Genetic characterization and pathogenicity of a novel recombinant PRRSV from lineage 1, 8 and 3 in China failed to infect MARC-145 cells.

The diversity of porcine reproductive and respiratory syndrome virus (PRRSV) in China is increasing rapidly along with mutation and recombination. Recombination could occur between inter- and intra-lineage of PRRSV, which accelerated the complexity of pathogenicity and cell tropism of the recombinant strain. In the present study, a novel PRRSV strain named HN-YL1711 was isolated from a pig farm suffering from severe respiratory difficulty in Henan province, China. The whole genomic sequence analysis indicated that the genome of HN-YL1711 was 15018 nt.

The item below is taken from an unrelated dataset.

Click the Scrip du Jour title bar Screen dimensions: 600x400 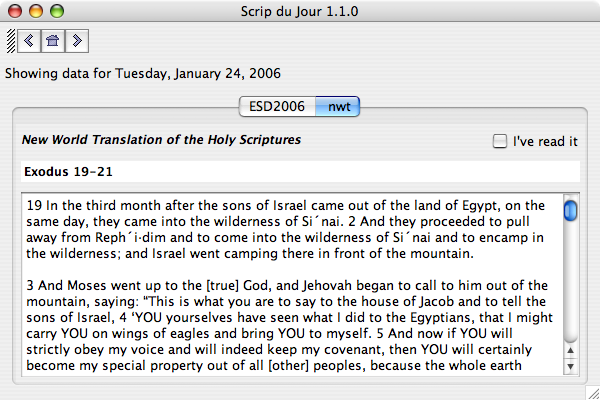[300, 11]
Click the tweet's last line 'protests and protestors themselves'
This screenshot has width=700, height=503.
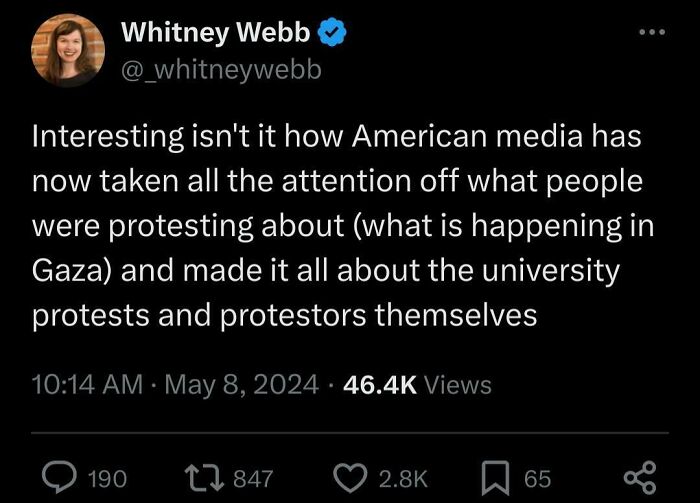tap(285, 316)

It shared 86%, 87.3%, 88.1%, 91.1%, 84.2%, and 84.1% nucleotide similarities with PRRSVs VR2332, CH1a, JXA1, NADC30, QYYZ, and GM2, respectively. Based on phylogenetic analysis of Nsp2, ORF5 and complete genomes, HN-YL1711 was classified into lineage 1 of PRRSV. However, seven genomic break points were detected in recombination analysis, which indicated that the HN-YL1711 originated from multiple recombination among NADC30-like (major parent, lineage 1), JXA1-like (minor parent, lineage 8), and QYYZ-like (minor parent, lineage 3) PRRSV. Porcine alveolar macrophages (PAMs), 3D4/21-CD163 and MARC-145 cells were used to explore the viral adaptation of HN-YL1711. The results indicated that it could infect the PAMs but failed to infect MARC-145 cells. Challenge experiments showed that HN-YL1711 exhibits intermediate virulence in pigs, compared with HP-PRRSV JXA1 and LP-PRRSV CH1a. Taken together, our findings suggest that recombination remains an important factor in PRRSV evolution and that recombination further complicates the cell tropism and pathogenicity of PRRSV.